What to work on -
Please say how many lines below include the word "handle", with nothing beyond the number.

Data extracts -
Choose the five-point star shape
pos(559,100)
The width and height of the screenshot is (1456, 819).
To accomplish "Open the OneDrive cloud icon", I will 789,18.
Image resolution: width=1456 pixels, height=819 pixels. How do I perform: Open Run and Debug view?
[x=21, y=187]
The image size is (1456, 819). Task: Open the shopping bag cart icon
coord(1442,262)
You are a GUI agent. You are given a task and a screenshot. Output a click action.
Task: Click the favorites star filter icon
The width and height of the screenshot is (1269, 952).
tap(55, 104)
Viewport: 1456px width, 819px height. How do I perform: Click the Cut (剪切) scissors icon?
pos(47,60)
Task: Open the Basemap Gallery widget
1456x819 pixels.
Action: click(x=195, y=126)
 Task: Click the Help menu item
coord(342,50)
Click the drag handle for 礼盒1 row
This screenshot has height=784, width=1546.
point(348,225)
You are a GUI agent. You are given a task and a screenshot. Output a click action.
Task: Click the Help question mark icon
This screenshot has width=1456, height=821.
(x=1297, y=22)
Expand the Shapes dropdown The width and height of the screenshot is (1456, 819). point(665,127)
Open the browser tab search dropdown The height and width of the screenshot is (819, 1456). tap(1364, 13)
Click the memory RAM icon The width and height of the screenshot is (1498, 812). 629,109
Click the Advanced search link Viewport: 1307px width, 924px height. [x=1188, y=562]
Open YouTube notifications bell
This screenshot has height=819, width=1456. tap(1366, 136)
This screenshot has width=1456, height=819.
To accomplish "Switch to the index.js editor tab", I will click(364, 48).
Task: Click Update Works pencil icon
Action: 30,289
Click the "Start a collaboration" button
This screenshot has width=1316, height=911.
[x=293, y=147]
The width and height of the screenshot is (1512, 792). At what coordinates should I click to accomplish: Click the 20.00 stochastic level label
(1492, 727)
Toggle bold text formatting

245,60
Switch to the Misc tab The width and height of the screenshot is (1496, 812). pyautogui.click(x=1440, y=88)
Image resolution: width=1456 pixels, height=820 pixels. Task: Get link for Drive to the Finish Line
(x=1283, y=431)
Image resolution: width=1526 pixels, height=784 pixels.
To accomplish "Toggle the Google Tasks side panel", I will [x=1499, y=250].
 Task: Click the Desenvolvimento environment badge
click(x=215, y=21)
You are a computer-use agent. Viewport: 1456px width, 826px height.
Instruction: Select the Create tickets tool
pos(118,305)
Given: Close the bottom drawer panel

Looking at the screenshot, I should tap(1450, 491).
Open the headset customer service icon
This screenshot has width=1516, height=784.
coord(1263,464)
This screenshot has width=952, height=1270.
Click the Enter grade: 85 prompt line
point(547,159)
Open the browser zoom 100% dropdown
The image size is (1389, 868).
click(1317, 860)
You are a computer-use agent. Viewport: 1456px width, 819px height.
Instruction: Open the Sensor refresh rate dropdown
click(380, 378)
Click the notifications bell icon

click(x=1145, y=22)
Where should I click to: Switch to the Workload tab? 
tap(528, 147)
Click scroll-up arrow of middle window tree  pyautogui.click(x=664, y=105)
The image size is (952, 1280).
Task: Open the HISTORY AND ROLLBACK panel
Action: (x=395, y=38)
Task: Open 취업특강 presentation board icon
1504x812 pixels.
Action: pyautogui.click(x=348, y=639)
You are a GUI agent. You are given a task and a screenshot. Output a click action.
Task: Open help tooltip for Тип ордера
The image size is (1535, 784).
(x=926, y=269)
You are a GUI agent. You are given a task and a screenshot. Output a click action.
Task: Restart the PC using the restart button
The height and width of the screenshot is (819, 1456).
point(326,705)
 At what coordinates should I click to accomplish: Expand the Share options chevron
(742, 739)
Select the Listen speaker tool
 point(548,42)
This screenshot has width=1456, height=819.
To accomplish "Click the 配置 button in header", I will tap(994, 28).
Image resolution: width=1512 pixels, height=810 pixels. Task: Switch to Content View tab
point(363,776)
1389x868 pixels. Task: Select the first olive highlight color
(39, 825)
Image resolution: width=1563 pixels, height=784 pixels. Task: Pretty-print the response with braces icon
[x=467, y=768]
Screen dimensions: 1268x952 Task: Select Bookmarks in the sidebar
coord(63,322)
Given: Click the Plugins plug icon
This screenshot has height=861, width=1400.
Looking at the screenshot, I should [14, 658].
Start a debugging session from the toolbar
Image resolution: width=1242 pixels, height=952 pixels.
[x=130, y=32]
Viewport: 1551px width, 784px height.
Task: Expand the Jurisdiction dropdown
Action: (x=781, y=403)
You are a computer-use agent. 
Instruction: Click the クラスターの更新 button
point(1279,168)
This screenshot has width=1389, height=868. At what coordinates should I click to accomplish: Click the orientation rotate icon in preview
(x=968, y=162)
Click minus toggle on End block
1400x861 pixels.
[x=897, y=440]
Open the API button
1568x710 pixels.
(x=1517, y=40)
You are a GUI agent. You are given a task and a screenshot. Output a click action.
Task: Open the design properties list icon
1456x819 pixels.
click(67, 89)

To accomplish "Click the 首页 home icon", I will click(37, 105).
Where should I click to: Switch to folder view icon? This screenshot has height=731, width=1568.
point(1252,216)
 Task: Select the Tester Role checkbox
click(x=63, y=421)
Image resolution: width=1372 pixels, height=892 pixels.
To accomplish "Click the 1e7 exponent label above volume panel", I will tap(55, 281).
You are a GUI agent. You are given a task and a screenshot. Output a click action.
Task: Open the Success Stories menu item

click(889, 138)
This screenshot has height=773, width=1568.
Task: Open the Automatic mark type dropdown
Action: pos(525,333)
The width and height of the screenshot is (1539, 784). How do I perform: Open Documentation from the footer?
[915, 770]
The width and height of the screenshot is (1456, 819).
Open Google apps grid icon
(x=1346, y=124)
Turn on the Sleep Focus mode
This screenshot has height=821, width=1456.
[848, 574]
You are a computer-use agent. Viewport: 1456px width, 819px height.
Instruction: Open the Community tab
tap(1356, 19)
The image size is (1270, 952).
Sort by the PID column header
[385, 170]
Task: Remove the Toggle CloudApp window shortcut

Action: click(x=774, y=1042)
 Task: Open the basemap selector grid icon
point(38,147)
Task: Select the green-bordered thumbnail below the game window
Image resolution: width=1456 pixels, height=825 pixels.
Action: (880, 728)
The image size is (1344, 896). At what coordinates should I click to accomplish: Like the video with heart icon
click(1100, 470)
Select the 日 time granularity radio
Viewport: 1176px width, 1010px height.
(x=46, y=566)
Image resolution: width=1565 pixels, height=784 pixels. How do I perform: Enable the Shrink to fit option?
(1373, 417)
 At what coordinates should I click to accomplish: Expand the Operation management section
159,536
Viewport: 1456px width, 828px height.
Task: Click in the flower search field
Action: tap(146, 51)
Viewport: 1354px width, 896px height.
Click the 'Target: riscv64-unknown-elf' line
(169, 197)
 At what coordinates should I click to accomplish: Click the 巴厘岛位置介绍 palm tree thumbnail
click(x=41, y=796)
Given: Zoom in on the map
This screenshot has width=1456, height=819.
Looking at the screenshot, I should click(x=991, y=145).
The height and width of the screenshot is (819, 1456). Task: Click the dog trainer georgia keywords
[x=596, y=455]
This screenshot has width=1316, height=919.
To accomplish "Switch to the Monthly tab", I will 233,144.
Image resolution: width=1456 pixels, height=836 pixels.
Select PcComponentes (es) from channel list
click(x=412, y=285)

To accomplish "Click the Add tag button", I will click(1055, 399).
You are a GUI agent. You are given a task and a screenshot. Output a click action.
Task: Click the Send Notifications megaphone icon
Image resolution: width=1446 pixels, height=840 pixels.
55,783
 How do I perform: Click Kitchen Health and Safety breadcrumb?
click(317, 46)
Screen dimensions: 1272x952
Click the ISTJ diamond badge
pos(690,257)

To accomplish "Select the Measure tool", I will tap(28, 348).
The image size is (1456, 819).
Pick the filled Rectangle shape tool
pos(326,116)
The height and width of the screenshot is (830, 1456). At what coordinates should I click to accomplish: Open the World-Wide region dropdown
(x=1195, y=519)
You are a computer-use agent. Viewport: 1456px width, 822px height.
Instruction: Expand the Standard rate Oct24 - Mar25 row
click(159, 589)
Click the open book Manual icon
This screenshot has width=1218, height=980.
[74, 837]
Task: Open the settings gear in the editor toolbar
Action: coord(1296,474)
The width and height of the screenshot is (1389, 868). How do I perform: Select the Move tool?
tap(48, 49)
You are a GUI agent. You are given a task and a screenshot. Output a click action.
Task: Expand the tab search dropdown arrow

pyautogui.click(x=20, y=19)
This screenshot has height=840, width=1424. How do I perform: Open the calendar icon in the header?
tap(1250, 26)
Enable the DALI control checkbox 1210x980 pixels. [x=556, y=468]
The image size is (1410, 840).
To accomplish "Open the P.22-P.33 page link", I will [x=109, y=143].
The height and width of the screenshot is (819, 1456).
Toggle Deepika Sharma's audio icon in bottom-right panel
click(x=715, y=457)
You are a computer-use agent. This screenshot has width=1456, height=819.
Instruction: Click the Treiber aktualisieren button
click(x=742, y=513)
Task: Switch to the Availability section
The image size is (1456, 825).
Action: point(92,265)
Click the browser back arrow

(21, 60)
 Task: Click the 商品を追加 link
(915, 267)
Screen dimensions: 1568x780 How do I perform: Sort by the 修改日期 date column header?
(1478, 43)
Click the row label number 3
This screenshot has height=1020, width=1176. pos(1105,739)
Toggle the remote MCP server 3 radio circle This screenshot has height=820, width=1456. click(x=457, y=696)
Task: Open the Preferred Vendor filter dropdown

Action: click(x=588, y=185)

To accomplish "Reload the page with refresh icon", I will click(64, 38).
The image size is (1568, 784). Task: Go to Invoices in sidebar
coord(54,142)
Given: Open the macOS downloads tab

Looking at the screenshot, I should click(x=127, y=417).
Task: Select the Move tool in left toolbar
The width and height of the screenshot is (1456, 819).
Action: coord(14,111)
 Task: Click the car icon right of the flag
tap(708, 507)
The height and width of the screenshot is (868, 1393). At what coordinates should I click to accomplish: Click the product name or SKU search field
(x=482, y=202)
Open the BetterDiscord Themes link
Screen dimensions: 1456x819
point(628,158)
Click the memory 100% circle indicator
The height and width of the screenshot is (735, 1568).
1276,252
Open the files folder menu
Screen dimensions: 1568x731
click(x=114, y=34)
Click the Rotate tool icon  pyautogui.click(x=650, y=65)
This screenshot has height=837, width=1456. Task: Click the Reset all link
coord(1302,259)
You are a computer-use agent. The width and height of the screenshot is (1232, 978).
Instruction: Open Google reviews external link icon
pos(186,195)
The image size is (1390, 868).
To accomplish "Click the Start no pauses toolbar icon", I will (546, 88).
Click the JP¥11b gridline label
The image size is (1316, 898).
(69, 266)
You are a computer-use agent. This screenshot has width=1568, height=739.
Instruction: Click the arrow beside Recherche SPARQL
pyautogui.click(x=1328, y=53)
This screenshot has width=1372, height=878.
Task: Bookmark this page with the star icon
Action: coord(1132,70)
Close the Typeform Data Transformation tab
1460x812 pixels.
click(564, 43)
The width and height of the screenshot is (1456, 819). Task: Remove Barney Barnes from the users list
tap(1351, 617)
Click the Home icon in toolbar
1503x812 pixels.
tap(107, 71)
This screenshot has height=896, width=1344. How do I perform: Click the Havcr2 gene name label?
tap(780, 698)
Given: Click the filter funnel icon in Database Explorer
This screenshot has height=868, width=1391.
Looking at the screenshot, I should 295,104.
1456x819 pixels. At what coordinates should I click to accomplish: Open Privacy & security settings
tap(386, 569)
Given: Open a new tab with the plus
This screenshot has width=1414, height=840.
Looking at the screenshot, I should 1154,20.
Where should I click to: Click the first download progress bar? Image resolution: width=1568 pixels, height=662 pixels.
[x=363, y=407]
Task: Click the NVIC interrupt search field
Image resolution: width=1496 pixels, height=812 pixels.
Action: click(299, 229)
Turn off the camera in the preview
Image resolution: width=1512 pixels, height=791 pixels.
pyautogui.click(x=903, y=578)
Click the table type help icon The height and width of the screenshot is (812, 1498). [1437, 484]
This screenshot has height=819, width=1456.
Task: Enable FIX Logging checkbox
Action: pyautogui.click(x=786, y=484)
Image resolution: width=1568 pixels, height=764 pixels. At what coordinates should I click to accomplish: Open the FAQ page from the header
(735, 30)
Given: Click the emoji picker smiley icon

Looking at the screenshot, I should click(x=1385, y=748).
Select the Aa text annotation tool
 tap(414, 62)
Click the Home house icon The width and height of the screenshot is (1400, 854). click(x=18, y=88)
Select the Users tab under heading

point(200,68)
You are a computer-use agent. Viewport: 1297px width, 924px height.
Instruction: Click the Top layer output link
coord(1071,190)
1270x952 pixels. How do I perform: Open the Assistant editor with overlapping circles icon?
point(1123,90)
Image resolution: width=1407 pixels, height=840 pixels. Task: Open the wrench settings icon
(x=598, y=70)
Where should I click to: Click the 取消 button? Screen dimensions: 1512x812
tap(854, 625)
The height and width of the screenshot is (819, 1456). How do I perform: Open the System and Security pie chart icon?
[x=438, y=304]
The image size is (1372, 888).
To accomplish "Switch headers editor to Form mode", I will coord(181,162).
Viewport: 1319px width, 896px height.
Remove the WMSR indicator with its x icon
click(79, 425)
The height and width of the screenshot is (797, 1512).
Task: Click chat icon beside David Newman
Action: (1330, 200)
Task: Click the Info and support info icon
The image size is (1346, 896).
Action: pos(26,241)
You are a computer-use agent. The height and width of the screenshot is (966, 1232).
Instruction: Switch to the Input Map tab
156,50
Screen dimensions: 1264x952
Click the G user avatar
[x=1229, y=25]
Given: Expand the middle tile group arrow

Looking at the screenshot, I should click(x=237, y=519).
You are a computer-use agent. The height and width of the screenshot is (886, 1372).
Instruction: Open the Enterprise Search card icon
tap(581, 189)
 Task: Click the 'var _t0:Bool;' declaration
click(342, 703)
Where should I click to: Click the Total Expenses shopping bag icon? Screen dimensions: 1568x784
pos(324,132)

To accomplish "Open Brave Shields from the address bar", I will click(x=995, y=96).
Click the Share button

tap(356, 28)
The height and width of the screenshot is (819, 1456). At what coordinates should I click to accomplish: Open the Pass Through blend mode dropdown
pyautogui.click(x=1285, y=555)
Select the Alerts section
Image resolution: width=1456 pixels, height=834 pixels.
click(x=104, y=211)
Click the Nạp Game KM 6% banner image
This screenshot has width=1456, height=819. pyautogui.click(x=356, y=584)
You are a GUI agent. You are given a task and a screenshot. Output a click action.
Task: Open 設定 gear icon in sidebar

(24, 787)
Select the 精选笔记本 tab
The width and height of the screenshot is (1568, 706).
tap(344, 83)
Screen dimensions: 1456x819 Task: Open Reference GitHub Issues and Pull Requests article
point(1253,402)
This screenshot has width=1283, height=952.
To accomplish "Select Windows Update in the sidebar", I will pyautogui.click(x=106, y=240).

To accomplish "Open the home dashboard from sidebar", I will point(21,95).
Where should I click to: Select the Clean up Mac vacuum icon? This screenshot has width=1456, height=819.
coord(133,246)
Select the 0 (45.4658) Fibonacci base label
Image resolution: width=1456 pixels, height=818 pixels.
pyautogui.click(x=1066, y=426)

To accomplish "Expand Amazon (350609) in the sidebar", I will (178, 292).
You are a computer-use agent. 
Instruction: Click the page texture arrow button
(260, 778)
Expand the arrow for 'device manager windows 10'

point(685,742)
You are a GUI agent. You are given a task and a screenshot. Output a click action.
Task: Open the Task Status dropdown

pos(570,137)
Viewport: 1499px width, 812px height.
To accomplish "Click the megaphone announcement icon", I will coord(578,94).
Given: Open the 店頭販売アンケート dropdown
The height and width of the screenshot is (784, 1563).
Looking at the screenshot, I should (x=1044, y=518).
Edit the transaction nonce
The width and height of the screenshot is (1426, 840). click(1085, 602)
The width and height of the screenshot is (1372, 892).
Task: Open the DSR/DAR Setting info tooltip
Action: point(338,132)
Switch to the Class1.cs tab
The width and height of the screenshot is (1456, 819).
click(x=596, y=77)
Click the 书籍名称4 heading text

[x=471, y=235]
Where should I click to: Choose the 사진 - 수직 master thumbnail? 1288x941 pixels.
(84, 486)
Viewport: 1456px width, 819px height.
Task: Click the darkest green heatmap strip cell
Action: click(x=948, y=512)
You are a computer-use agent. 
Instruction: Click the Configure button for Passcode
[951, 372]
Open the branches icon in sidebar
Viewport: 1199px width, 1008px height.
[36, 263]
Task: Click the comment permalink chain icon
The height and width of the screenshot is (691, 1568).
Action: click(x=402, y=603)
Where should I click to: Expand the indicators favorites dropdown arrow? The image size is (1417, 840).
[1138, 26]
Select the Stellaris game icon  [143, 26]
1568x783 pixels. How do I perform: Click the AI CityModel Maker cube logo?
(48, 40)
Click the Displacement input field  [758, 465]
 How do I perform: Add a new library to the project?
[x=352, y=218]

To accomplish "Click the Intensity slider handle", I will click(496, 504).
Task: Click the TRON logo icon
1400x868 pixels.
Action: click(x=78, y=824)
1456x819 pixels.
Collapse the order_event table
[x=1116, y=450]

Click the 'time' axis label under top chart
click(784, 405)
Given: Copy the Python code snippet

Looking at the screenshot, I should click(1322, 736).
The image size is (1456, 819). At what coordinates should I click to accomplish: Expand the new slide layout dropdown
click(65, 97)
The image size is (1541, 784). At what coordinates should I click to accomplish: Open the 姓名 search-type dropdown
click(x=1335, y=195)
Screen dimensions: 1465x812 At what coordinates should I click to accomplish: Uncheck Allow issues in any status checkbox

Result for this task -
2